Now We Are All Sons of Bitches

Review

There are some that will call Braid pretentious. The latest Xbox Live Arcade offering certainly wears its artsy-fartsy nature proudly. The graphics evoke a watercolor painting, a classical score sets the mood, and a multi-layered plot hints at a metaphor for something more sinister than anyone would have guessed. This is a game that will get you thinking in some degree. Braid is a simple, Mario-esque, 2D platformer that mixes time-related gimmicks with a hunt for puzzle pieces. Braid is a quest to save the princess. Braid is the story of a man trapped in a marriage, regretful of his mistakes, endlessly searching for the girl of his dreams. Braid is all of these things, and yet it may ultimately be a metaphor for the Manhattan Project and the creation of the nuclear bomb. Pretentious? Sure, if pretension is the label we put on anything that attempts to set a mood, be more than the sum of its parts, push you to think a bit, and not treat its audience like idiots.
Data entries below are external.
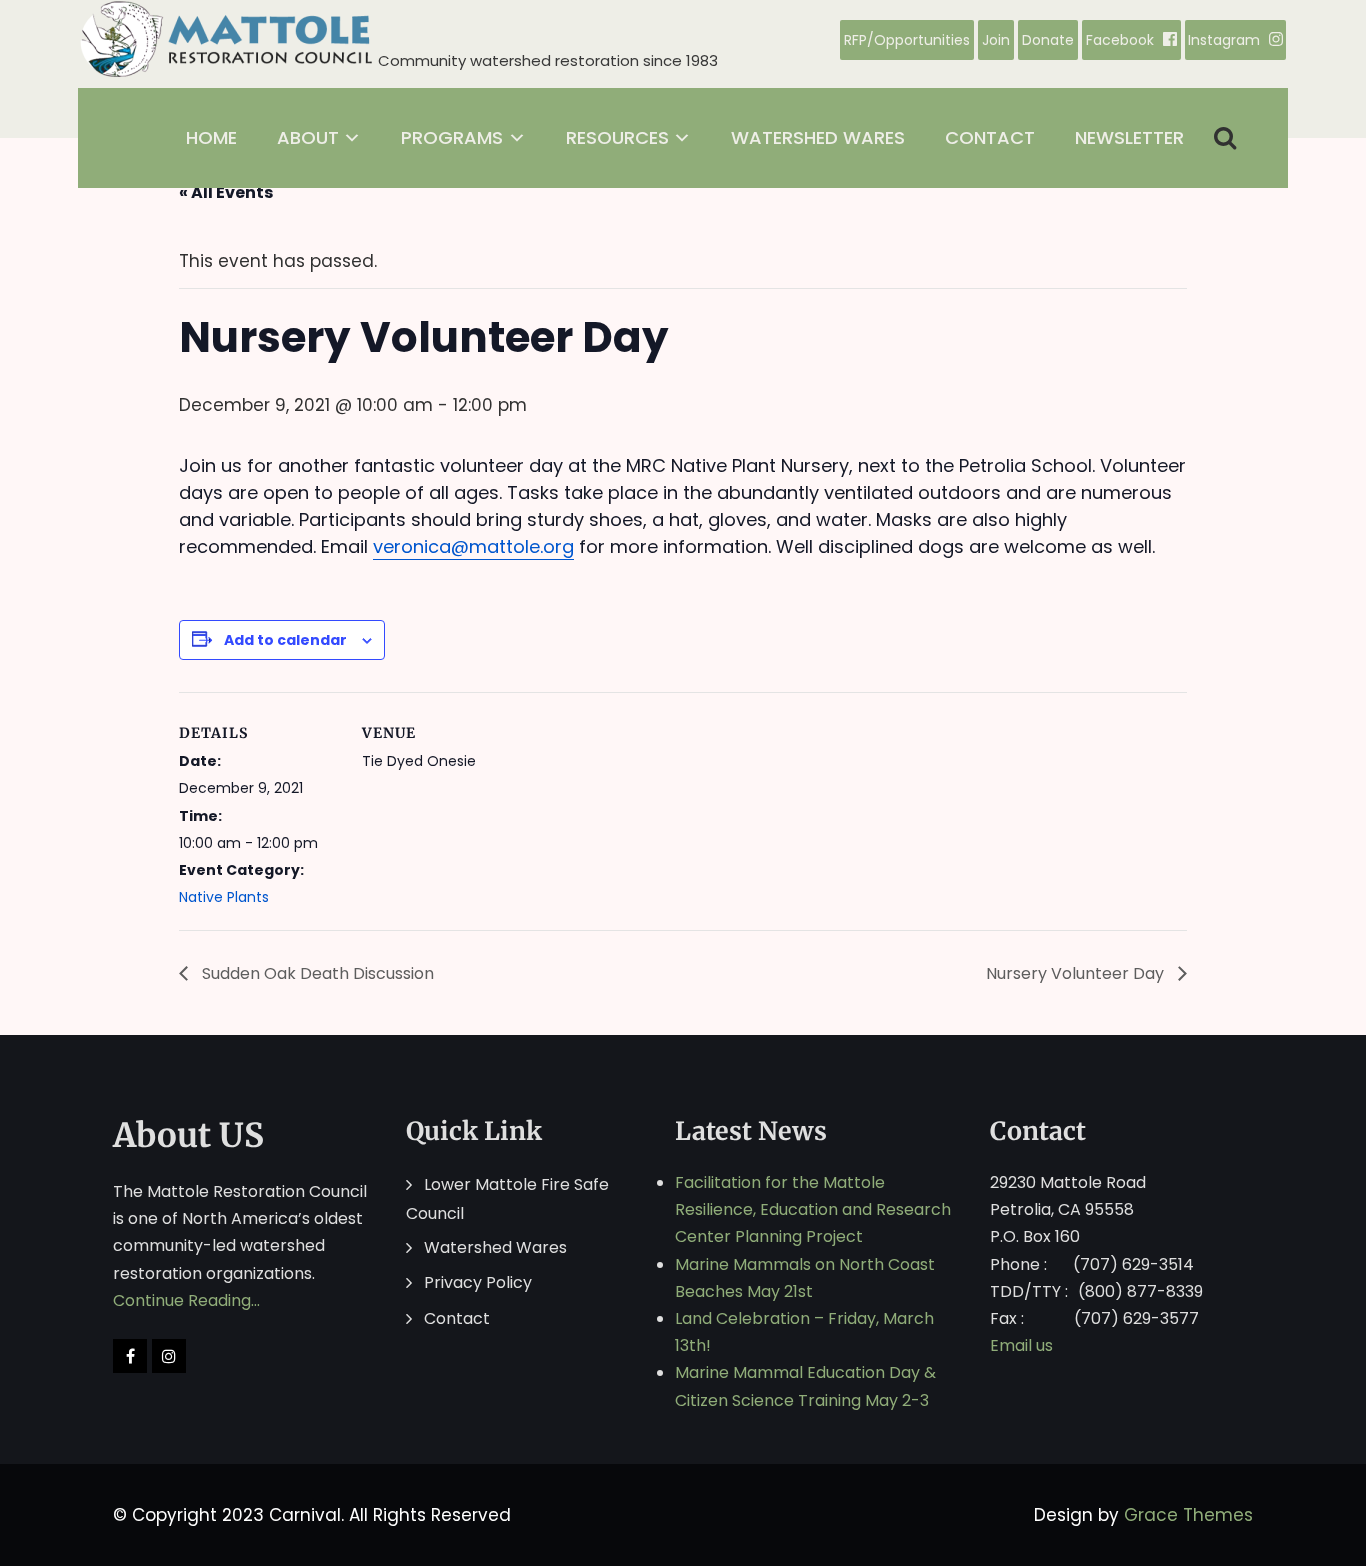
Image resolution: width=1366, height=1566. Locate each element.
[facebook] (130, 1356)
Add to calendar (285, 640)
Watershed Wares (495, 1247)
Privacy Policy (478, 1282)
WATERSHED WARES (818, 137)
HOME (211, 137)
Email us (1021, 1345)
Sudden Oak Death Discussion (316, 973)
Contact (457, 1318)
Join (996, 40)
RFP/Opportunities (907, 40)
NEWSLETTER (1129, 137)
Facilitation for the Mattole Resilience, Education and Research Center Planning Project (813, 1209)
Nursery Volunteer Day (1077, 973)
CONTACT (990, 137)
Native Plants (224, 897)
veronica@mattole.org (473, 546)
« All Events (226, 192)
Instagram (1224, 40)
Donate (1048, 40)
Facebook (1120, 40)
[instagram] (169, 1356)
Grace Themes (1188, 1515)
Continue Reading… (186, 1300)
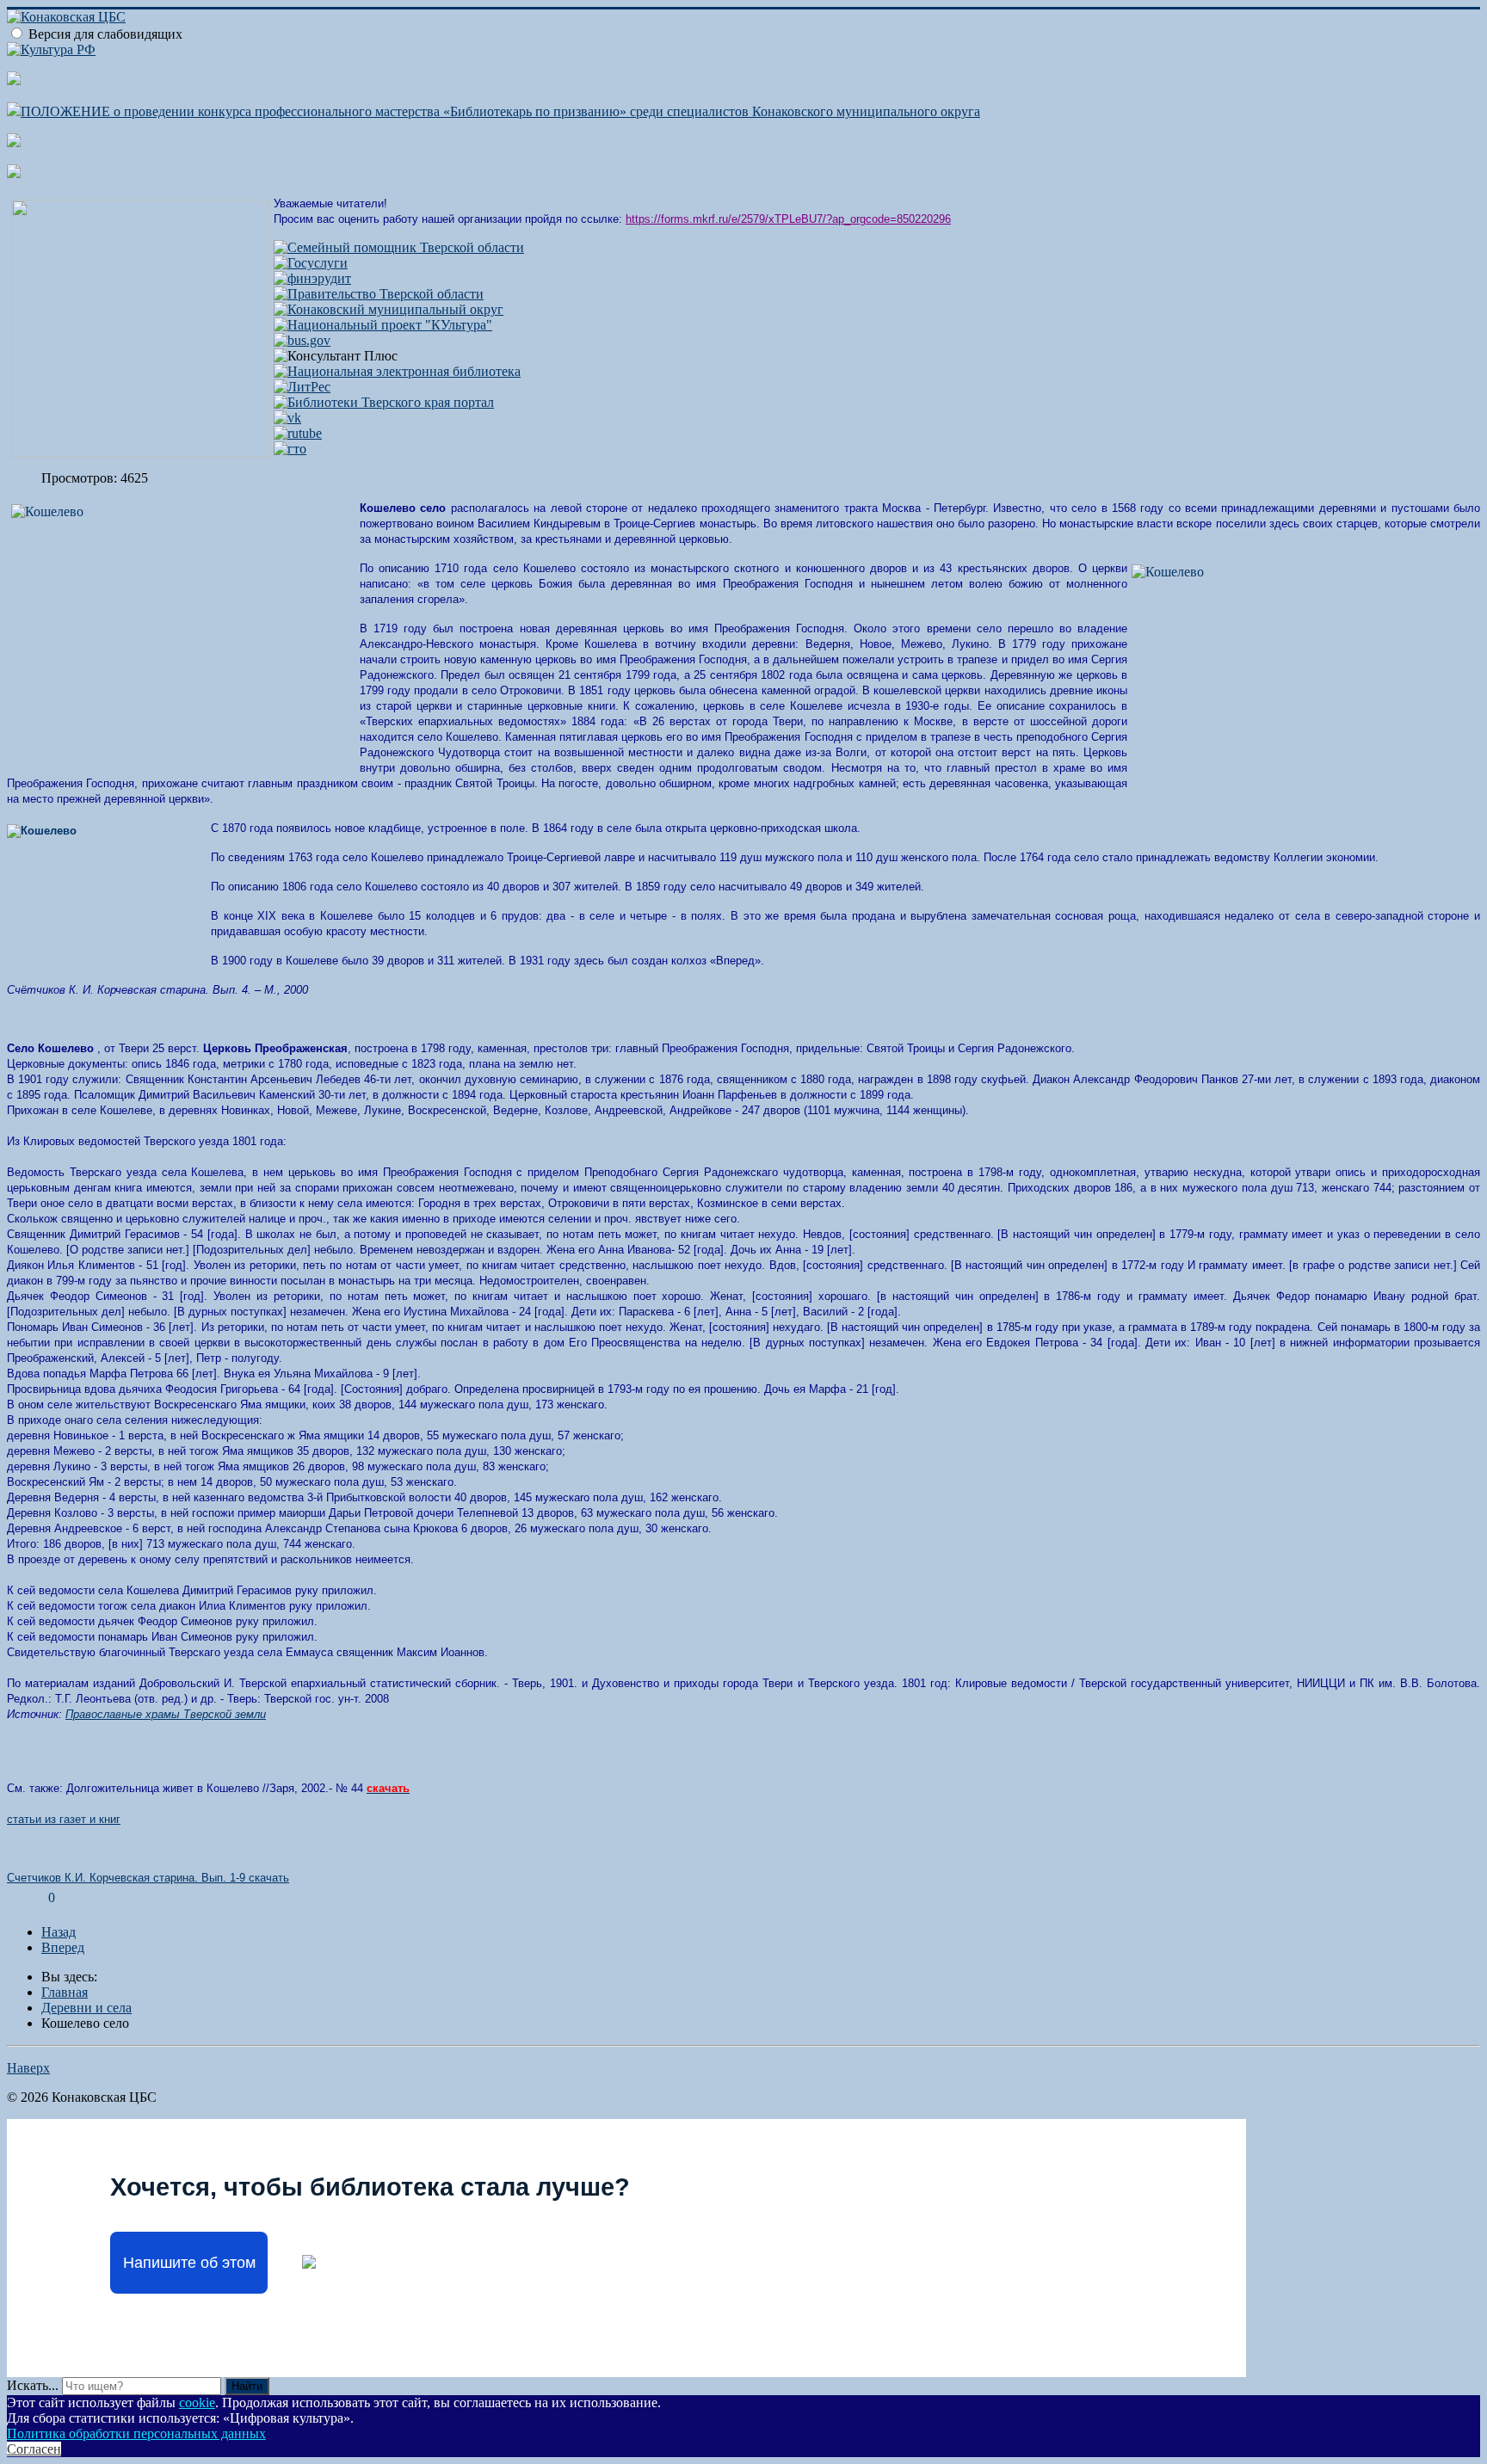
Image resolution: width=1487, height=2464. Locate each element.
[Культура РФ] (51, 49)
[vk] (287, 417)
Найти (246, 2386)
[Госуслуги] (311, 263)
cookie (197, 2402)
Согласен (34, 2449)
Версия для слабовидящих (105, 34)
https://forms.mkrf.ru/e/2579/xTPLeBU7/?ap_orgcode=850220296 (788, 219)
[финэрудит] (312, 278)
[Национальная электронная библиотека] (397, 371)
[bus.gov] (302, 340)
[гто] (290, 448)
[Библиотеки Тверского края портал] (384, 402)
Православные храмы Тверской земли (165, 1714)
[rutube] (298, 433)
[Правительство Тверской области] (379, 293)
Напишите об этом (189, 2262)
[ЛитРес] (302, 386)
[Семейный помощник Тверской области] (399, 247)
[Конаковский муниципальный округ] (388, 309)
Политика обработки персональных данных (136, 2433)
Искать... (33, 2385)
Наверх (28, 2068)
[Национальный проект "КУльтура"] (383, 324)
The ominous and very classy opening screen of Braid

Braid is a game that wants to win everyone over, without ever compromising itself. Yes, it presents its plot in large text bubbles, a storytelling technique incongruous with the video game medium. This plot is, though, entirely optional. In fact, most of the game is entirely optional. One could skip the plot, blow through any levels that stump them, and still find something to love. Those that dig deeper will be rewarded justly. The heart of the game is trying to find the way to each puzzle piece. Players can rewind time at any moment, with further time manipulation abilities offered later on. Each ability is worked into the puzzles in brilliant ways, playing with your expectations, and while even at their most mind-boggling, are entirely workable, and all the more rewarding. Finding every puzzle piece in the game opens the final level, and just when you think a simple plot of love (with elements that anyone can relate to) will come to a close, this braid unravels further. Where the game asks you to think through its various brainteasers, in the end it gives you bits and pieces as a reward. This deeper plot is itself a puzzle, with the pieces all there before you, and it is, again, entirely optional.

Braid references several classic platformers, including Mario, Donkey Kong, and Elevator Action.

We need more games like Braid. As the industry expands, I can only hope there is a place for something like this. In movies, this would be the equivalent of a David Lynch film – a simplistic concept surrounded by a mess of seemingly disconnected elements, and yet they all come together to be something more. This is powerful, smart stuff, on an entirely unpretentious level, allowing anyone to get something out of it. Funny how the last time I felt the power of storytelling in gaming was in Call of Duty 4, watching my character die of radiation poisoning in the aftermath of a nuclear detonation.